Eventually, the outbreak will subside, and economic conditions will improve. Yet, for workers who remain unemployed, the situation will worsen. We are likely to see a repeat of the unemployment crisis of the Great Recession—but the underlying dynamics will be amplified.
During this second phase, companies will begin to rehire workers. If the past is any guide, many employers will use this opportunity to replace some of their former workers with cheaper and more contingent labor. During normal economic times, slashing wages or stripping away job security prompts a backlash of protest and bad publicity. But lowering such labor costs is easy when the economy is stalled and workers are grateful for any opportunity.
More broadly, the crisis will accelerate some long-running market trends toward industry consolidation (which reduces one’s choice of potential employers), automation (in which machines replace human labor), and worker precarity (which happens when the convenience of employers and customers entirely overrides the well-being of individual workers). Even with the payroll subsidies that the stimulus legislation provides to small businesses, the prolonged shutdown will likely destroy many mom-and-pop businesses that have already suffered from decades of brutal competition with the likes of Walmart and Amazon. One thing that kept service jobs from being automated was the sense that customers prefer human interaction, but social distancing has enhanced the appeal of self-service kiosks—and even delivery drones. Once the pandemic subsides, people may go back to their old habits, but corporations do not typically let such opportunities for cutting costs go to waste—as we have seen whenever efforts to organize workers prompt employers to suddenly bring in more computers and robots, outsource work to contractors, or move jobs entirely offshore.
Given how employers are likely to act in response to the economic downturn, many of those now laid off may well remain unemployed for a prolonged period. In particular, companies eager to hold down payroll costs will hesitate to hire back older and more experienced workers. They are likely to be left behind and remain in a jobless limbo long after the economy has picked up again.

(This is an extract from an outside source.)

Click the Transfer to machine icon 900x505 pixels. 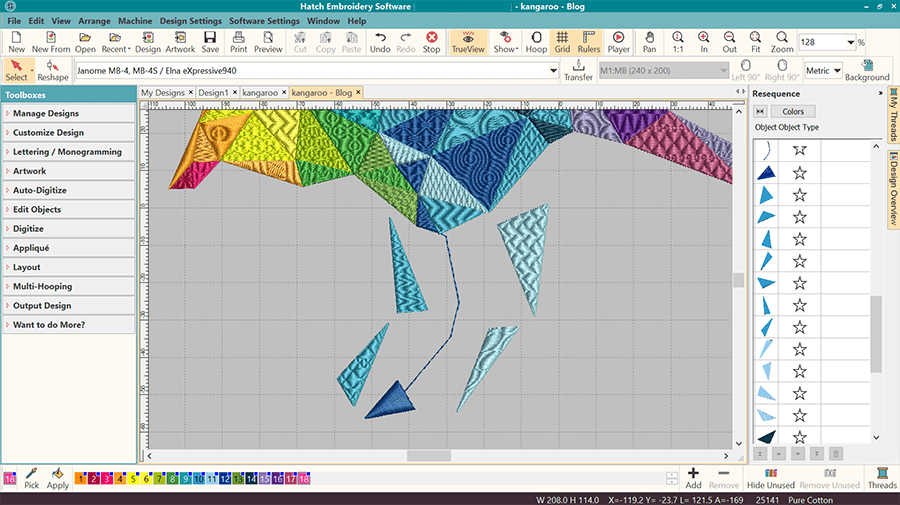(578, 70)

Meanwhile, the old stigmas against unemployed workers will resurface, as memories of the initial crisis fade and people find new reasons to fault others for not pulling themselves up by their bootstraps. Even today, we see hints of what is to come. Some of the country’s most prominent conservative ideologues are already complaining about how Congress’s top-up of unemployment benefits encourages people to drop out of the workforce.
This resentment will become much more widespread and pernicious. Here, again, history is instructive. Even during the Great Depression, a global economic catastrophe that catapulted the U.S. unemployment rate to about 25 percent, resentment grew as the doldrums persisted. As the sociologists Katherine Newman and Elisabeth Jacobs have noted, critics of the Roosevelt administration excoriated the long-term unemployed as malingerers and reprobates and assailed New Deal programs as socialist schemes to tax the middle class into poverty. Eight decades later, a Wall Street–led financial contagion pushed the unemployment rate to 10 percent. This time, the rancor coalesced more quickly, fed by a steady drumbeat of rage from cable news, talk radio, and, eventually, the Tea Party.
During the second phase of the coronavirus recession, America’s temporarily strengthened social safety net will revert to its usual bare-bones form. Somehow, no money will be available to help the long-term unemployed—even though, just three years ago, Congress found more than enough to pay for tax cuts that disproportionately benefited the wealthiest Americans. As their unemployment benefits expire, the jobless and their families will face financial collapse. Public outpourings of compassion and grace will be steadily replaced, as they were in past downturns, with moralizing anger pumped up by partisan media.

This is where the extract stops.